### [What needs to be done]
An exact transcription is needed, beginning at the line with "This screenshot has height=426, width=816." and ending at the last line of the listing, with pictures left out and nothing else added.

((

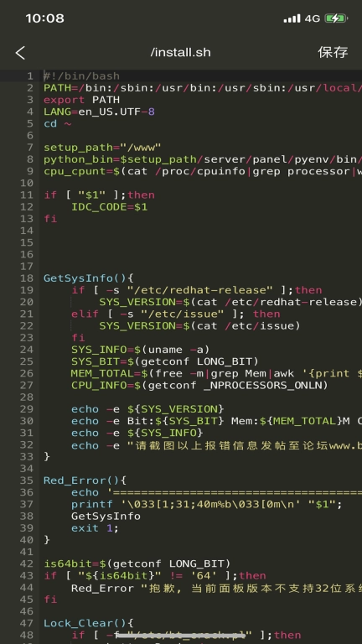Tap the 保存 save button
This screenshot has width=362, height=644.
point(333,52)
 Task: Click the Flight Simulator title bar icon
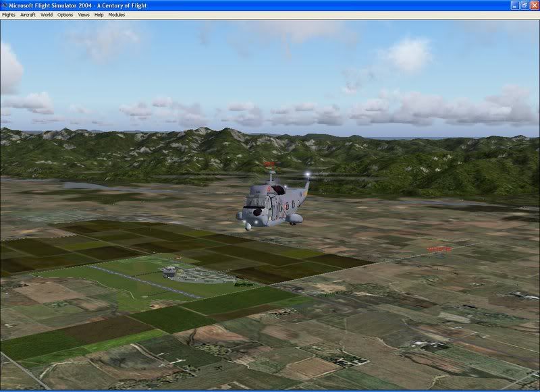click(x=5, y=5)
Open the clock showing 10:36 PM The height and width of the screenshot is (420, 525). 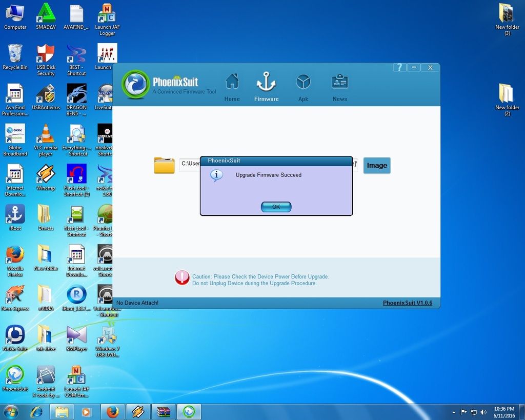click(504, 412)
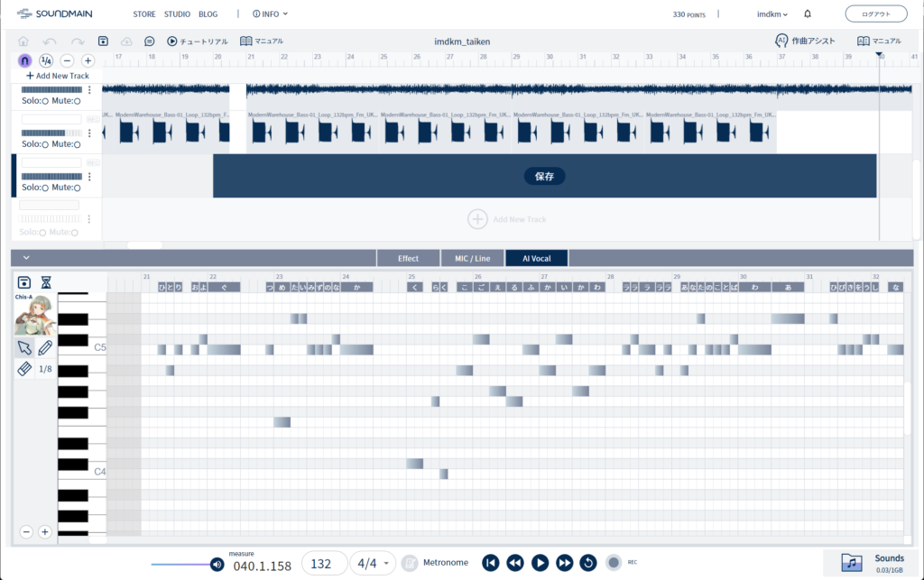The image size is (924, 580).
Task: Click the save icon in the top toolbar
Action: pyautogui.click(x=103, y=41)
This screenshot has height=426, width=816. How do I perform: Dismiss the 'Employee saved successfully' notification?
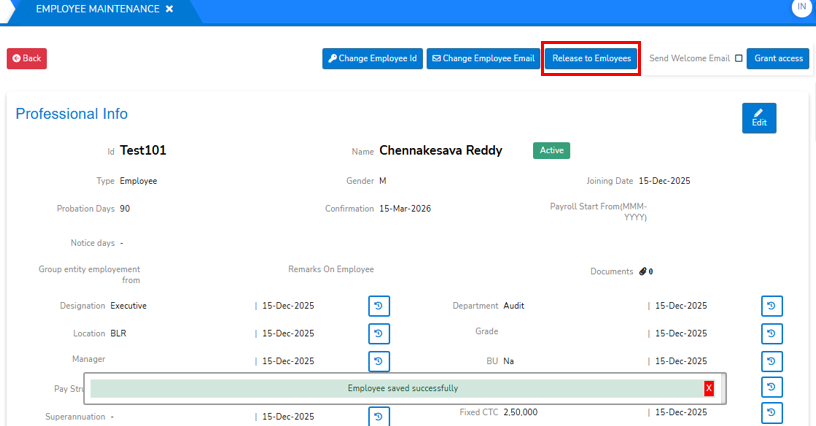point(709,388)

))

### [Answer to the problem]
This screenshot has height=426, width=816. How do I perform: Dismiss the 'Employee saved successfully' notification?
point(709,388)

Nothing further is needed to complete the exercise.